Il crudo inventario dei beni della casa della famiglia Reinach, espropriata dei suoi averi dai nazifascisti. La lettera inviata da Alberto Segre, padre di Liliana, nel 1938 per provare, nonostante le leggi razziste, ad ottenere un aiuto in casa. La lettera di Jenide Russo, miracolosamente recapitata alla madre, in cui la giovane partigiana racconta, dopo l’arresto a Milano, di aver resistito alle torture dei suoi aguzzini. “Venivo disturbata tutti i giorni perché volevano che io parlassi. Ma io ero più dura di loro e non parlavo. Dì pure che ho mantenuto la parola di non parlare: credo che ora saranno tutti contenti di me”, la breve missiva di Jenide. Parole a cui l’attore e regista Rosario Tedesco restituisce un presente attraverso il progetto “Due dentro ad un foco. Storie di Pietra”: un itinerario narrativo, realizzato assieme a Rossella Tansini e Alberta Bezzan, volto a riscoprire le storie e le vite dietro ai nomi scolpiti su alcune delle Pietre d’inciampo poste a Milano. Sette le tappe previste per questa edizione (30 maggio, ore 18.00), a cura dell’associazione Tracce con il sostegno dell’Università degli Studi di Milano e la partecipazione del Conservatorio della città. “Ci troveremo davanti a Santa Maria delle Grazie e da qui proseguiremo per raccontare la storia di alcune pietre dedicate ai deportati che non fecero più ritorno dai lager nazisti. Come quelle dedicate alla famiglia della senatrice Liliana Segre o dei Reinach. – spiega Tedesco (nella foto di Andrea Sorrentino) a Pagine Ebraiche – Cercheremo di restituire loro una voce e un’identità per condividere con la cittadinanza le loro Memorie”. È un teatro della responsabilità, spiega l’attore, volto coinvolgere attraverso testimonianze e musica i singoli cittadini in un percorso di consapevolezza del passato. Un percorso in cui, grazie a un approfondito lavoro d’archivio, si dà voce a chi fu vittima delle persecuzioni, ma ci si confronta anche con le parole dei loro carnefici. “Non possiamo dimenticare il ruolo di questi ultimi e non possiamo evitare le domande scomode che i loro ruoli portano con sé. Perché lo hanno fatto? Conoscevano le vittime? Sapevano la loro ultima destinazione? Lo hanno fatto per compiacere i propri superiori? Domande che chiamano in causa il lato sbagliato della storia, che aprono anche l’interrogativo al pubblico: cosa avresti fatto tu in quel momento”.

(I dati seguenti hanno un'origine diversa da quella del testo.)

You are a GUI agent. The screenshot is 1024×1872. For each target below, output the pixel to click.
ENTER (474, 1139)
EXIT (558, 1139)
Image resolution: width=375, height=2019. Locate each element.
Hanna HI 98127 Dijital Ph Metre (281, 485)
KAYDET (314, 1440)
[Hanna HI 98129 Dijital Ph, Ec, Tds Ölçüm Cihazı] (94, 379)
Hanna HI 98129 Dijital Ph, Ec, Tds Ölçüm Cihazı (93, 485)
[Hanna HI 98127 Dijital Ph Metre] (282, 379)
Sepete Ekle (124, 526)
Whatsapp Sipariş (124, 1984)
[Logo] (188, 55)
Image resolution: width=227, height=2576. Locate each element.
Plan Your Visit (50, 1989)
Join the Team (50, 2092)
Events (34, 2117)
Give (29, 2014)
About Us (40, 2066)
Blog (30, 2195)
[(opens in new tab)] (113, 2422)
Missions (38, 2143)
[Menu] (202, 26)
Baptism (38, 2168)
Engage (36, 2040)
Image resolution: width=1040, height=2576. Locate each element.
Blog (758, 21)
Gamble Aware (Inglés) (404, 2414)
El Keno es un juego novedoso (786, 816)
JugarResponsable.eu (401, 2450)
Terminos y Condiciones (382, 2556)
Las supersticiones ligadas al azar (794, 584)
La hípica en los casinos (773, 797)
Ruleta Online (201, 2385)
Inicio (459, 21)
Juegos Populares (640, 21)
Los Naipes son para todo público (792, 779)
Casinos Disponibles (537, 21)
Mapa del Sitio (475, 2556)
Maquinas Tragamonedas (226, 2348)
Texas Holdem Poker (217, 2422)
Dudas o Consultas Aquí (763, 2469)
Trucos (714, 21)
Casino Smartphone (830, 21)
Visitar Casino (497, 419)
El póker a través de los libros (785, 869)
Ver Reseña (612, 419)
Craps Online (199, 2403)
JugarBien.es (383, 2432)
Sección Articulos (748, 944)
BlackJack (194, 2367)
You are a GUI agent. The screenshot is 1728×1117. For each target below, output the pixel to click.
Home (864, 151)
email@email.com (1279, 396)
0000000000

Con il patrocinio tra gli altri dell’Unione delle Comunità Ebraiche Italiane, Cdec, Memoriale della Shoah di Milano e Comitato per le Pietre d’inciampo della città, l’iniziativa è frutto di un lavoro corale. Dalla collaborazione con il Cdec a quella con i Figli della Shoah, dal lavoro a stretto contatto con il Conservatorio e in particolare con Lydia Cevidalli sulle musiche, all’impegno della docente Alessandra Minerbi (dell’istituto Quintino Di Vona), Tedesco racconta come “Due dentro ad un foco” sia un progetto diffuso così come del resto lo sono le Pietre d’inciampo, sparse per tutta Europa. Ad accompagnare le parole di perseguitati e persecutori, la musica. “Con Daniela Dana Tedeschi e Cevidalli abbiamo pensato di proporre un misto di jazz e yiddish che faccia calare il pubblico, attraverso le note, nell’atmosfera dell’epoca”. Nella prima edizione era Bach a fare da colonna sonora, racconta Tedesco. “In quell’occasione era venuta anche una delle sorelle Bucci, Tati. Ha fatto una parte di passeggiata con noi ed è stata una presenza molto importante. Anche nel dare forza all’idea di poter raccontare queste storie. Io credo che non ci sia dolore che non possa essere raccontato. Ovviamente nei tempi e nei modi adatti, sempre con rispetto. Questo è il tipo di teatro che considero responsabile e in cui in questi anni abbiamo coinvolto anche i più giovani”.